EasyVision & ComfyCV: A Modular AI Toolkit for Computational Perception in the Arts
Golan Levin, Claire Vlases, Lorie Chen • June 2026
This project was developed during the CMU College of Fine Art's 2026 AI Toolmaking Residency to support Experimental Capture, an interdisciplinary studio course in which students build systems for sensing and representing phenomena beyond the limits of ordinary human perception. Rather than treating AI primarily as a tool for image generation, the project reframes it as a framework for perception, measurement, and analysis. A central assignment in the course, Typology Machine, asks students to construct a system that automatically collects, regularizes, and compares observations in order to investigate a research question.
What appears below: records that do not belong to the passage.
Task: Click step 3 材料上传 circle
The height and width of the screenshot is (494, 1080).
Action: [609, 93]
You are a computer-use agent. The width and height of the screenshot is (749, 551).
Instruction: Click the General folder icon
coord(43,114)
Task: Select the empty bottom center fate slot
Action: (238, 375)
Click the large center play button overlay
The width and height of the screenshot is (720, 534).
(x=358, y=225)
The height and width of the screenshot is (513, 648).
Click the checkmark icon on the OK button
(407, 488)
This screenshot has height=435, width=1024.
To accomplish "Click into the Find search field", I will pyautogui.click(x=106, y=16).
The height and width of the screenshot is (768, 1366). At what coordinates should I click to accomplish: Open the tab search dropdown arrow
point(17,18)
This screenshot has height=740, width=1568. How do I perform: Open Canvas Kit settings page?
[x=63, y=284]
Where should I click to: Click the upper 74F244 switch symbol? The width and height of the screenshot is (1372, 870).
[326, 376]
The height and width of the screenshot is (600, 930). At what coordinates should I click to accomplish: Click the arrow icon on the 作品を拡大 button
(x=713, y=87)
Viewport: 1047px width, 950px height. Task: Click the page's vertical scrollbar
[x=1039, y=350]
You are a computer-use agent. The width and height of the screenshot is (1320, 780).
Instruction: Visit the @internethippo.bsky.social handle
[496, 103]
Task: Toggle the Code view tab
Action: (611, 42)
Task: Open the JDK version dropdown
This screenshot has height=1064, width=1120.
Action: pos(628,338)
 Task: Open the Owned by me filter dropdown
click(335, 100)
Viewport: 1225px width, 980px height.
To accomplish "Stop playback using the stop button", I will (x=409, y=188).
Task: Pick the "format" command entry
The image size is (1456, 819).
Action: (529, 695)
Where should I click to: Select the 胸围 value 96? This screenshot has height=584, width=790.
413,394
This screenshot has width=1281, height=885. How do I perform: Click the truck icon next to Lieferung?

The residency sought to lower the technical barriers to this kind of inquiry by providing students with open, extensible computational instruments that allow them to build, modify, and compose their own workflows from state-of-the-art computer vision research, rather than simply consume fixed applications.
The project adopts ComfyUI as its primary development environment because it occupies a unique position within the creative AI ecosystem. Its node-based programming interface is already familiar to many artists through environments such as TouchDesigner, Max/MSP, and Grasshopper, giving it a low floor for newcomers while remaining flexible enough to support sophisticated research workflows. At the same time, the ComfyUI community rapidly wraps newly published computer vision research into reusable nodes, dramatically shortening the path from research laboratories to the classroom. Compared to commercial vision platforms such as Roboflow, ComfyUI offers a low-cost, open-source, and highly customizable alternative in which educators and students retain control over the entire computational pipeline and can inspect, modify, and extend every stage of the process.
Rather than producing a single application, the residency resulted in an ecosystem of interoperable tools. The EasyVision suite includes browser-based utilities such as EasyLabeler for annotating images and video; EasyTrain for training custom YOLO detectors from those annotations;
EasyDetect for detecting phenomena using custom-trained YOLO models together with powerful foundation models; and EasyTrack, for compiling and tracking detections, and exporting the results for downstream creative tools. Alongside these are ComfyCV, a curated collection of documented ComfyUI workflows for contemporary computer vision tasks including open-vocabulary detection, segmentation, contour extraction, pose estimation, monocular depth estimation, semantic saliency, concept activation heatmaps, image similarity analysis, and other forms of computational perception. The project also includes original custom ComfyUI nodes that introduce a unified TRACKS data abstraction, allowing outputs from detectors and trackers such as SAM3, LocateAnything, YOLO, and CoTracker to interoperate through a common representation and be exported for downstream visualization, animation, analysis, and creative coding.
A substantial portion of the residency focused not on inventing new AI models, but on making existing research systems installable, reproducible, interoperable, and teachable for artists. This required building original software, designing coherent educational workflows, solving practical compatibility problems across rapidly evolving research code, writing installation patches where necessary, and producing extensive classroom-oriented documentation. The result is a collection of pedagogical "software instruments" that expose sophisticated computer vision capabilities through transparent, modular workflows while remaining accessible to students with varied technical backgrounds. Equally important, the toolkit emphasizes conceptual understanding by clearly distinguishing detection, segmentation, tracking, identity, and representation, encouraging students to think critically about what each computational process is actually measuring.
The long-term goal extends beyond the software itself. EasyVision and ComfyCV are intended to shorten the distance between computer vision research and arts education by transforming emerging research models into approachable, documented, interoperable educational resources. Within Experimental Capture, these tools become the foundation for students' own "typology machines": computational systems that collect, regularize, analyze, and compare phenomena in order to formulate and investigate research questions through systematic observation rather than image generation. By making computational perception accessible to an entire classroom without requiring scarce specialized hardware or extensive software engineering, the project expands students' ability to use AI not simply to synthesize media, but to develop new ways of seeing, measuring, and understanding the world.
- Reframed AI as a medium for computational perception rather than image generation within arts education. Developed an open, modular ecosystem of annotation, training, detection, segmentation, tracking, and visualization tools centered on ComfyUI.
- Introduced a common TRACKS representation that unifies outputs from multiple contemporary computer vision systems.
- Lowered the barrier between cutting-edge computer vision research and studio practice through documentation, workflow design, software integration, and open-source release.
- Created a practical foundation for students to build computational "typology machines" that use AI for observation, analysis, and creative inquiry.